The Vallombrosa forest is full of silver firs and beech trees, cared for during the centuries by the Benedictine monks, who would sell timber in order to maintain the abbey. The monks, that received these estates from the Abbess Itta from Sant'Ellero, were able to put 3000 square hectars to good use. They favoured the silver firs, the trunk of which, almost 1000 pieces each year, were sent to Livorno by river, and here they stocked the shipbuilding industry, or to other Tuscan towns, where they're used to build houses.
Indeed, the abbey is found in the centre of the Vallombrosa forest, surrounded by firs, which in the past were given the name of the abbot who planted them. The places dear to the monks’ traditions are the “Scalinata del Calvario” which goes from the abbey to the Paradisino and the Holy Beech (according to legend it protected San Giovanni Gualberto, the Vallombrosian Order’s founding father). With the coming of the Kingdom of Italy, the Vallombrosa forest became a State property and started a reforestation of all bare and grazing lands.
This enchanting area is full of woodland walking itineraries in the valley and artistic treasures in the Museum of Sacred Art in the abbey.
When the first Benedictine monks settled at Vallombrosa (11th century), some silver fir and beech woods were already present. The monks undertook major efforts to conserve these woods, as they supplied their community with timber and food for their herds. Long silver fir trunks were a rare and expensive commodity, as they were largely used for building and restoring houses and palaces in Florence. Therefore, these monks planted and developed extensive fir-woods, taking great care of them.

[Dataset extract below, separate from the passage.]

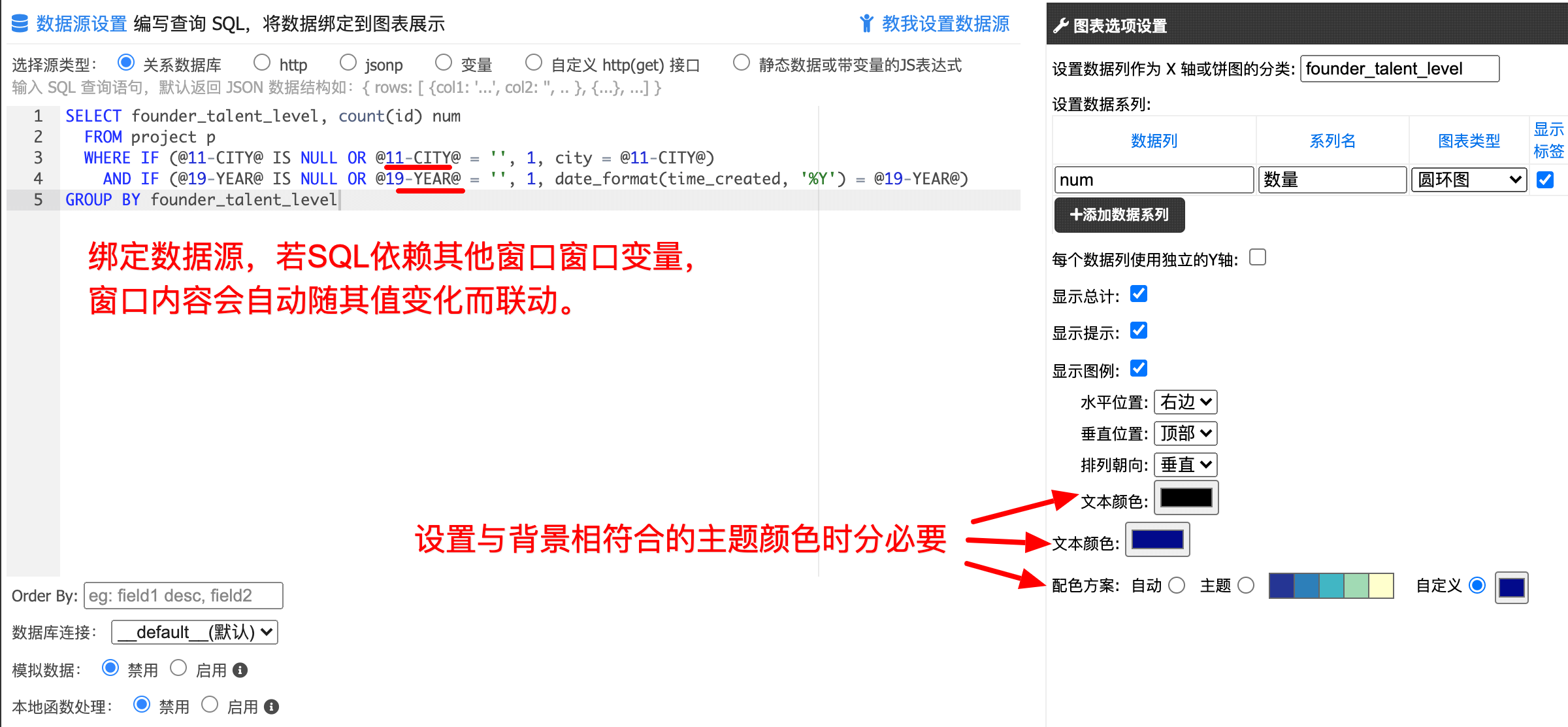Image resolution: width=1568 pixels, height=727 pixels.
Task: Open the 圆环图 chart type dropdown
Action: [1469, 180]
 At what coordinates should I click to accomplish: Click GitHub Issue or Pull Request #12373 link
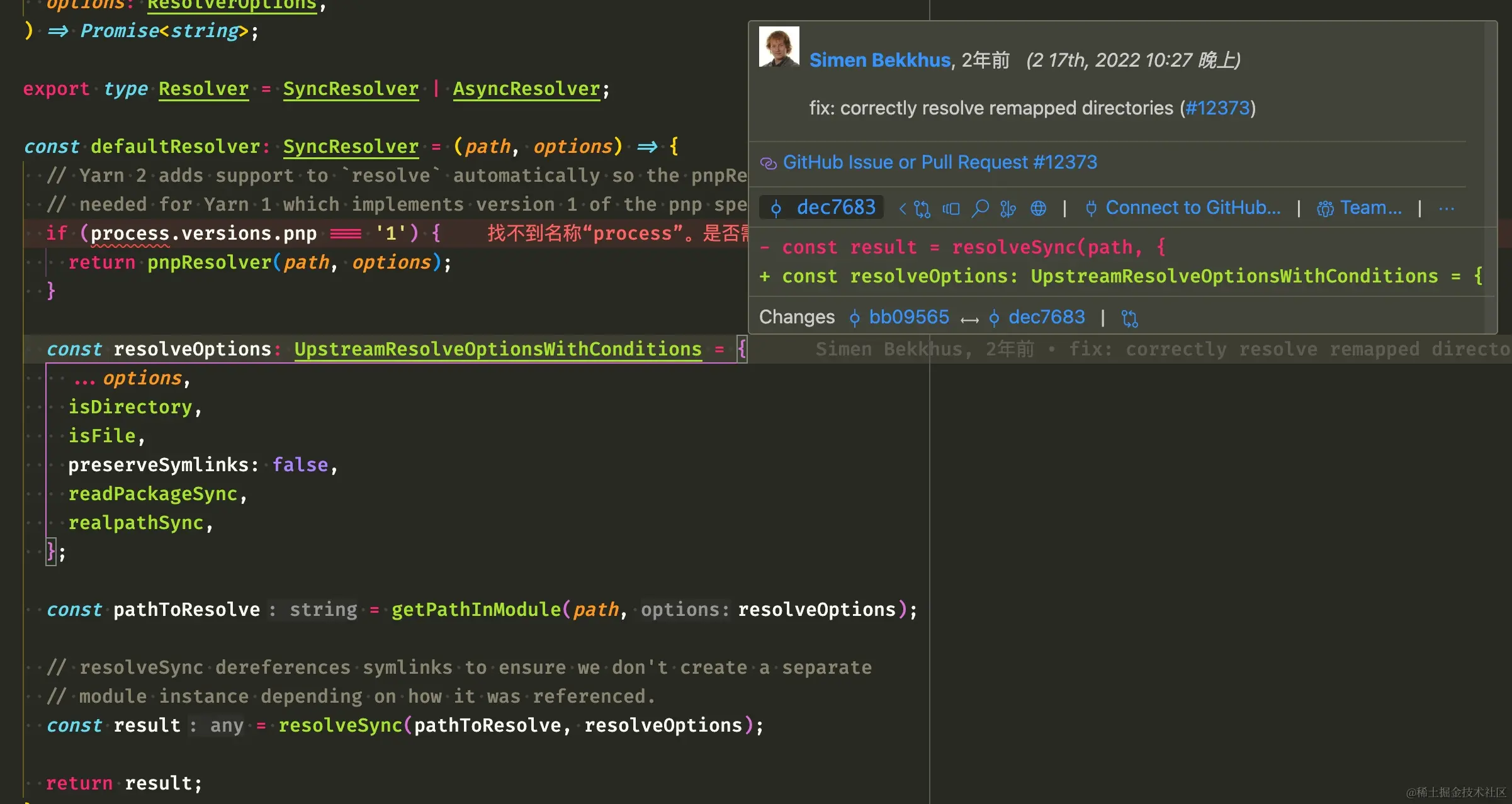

After the establishment of the Kingdom of Italy, the state became responsible for the forest; in 1977, it became a biogenetic natural reserve. Every year, thousands of tourists visit the forest; it is where students from the Forestry Science Department of the University of Florence undergo their ‘practical training’.
The forest spreads over an area stretching 1,279 hectares, between 450 and 1,450 metres above sea-level. In addition to the silver fir, the most common species are the beech (especially at higher altitudes), the larch and the Douglas fir. At the lower altitudes, you can find chestnut trees, oaks, maples and hornbeams.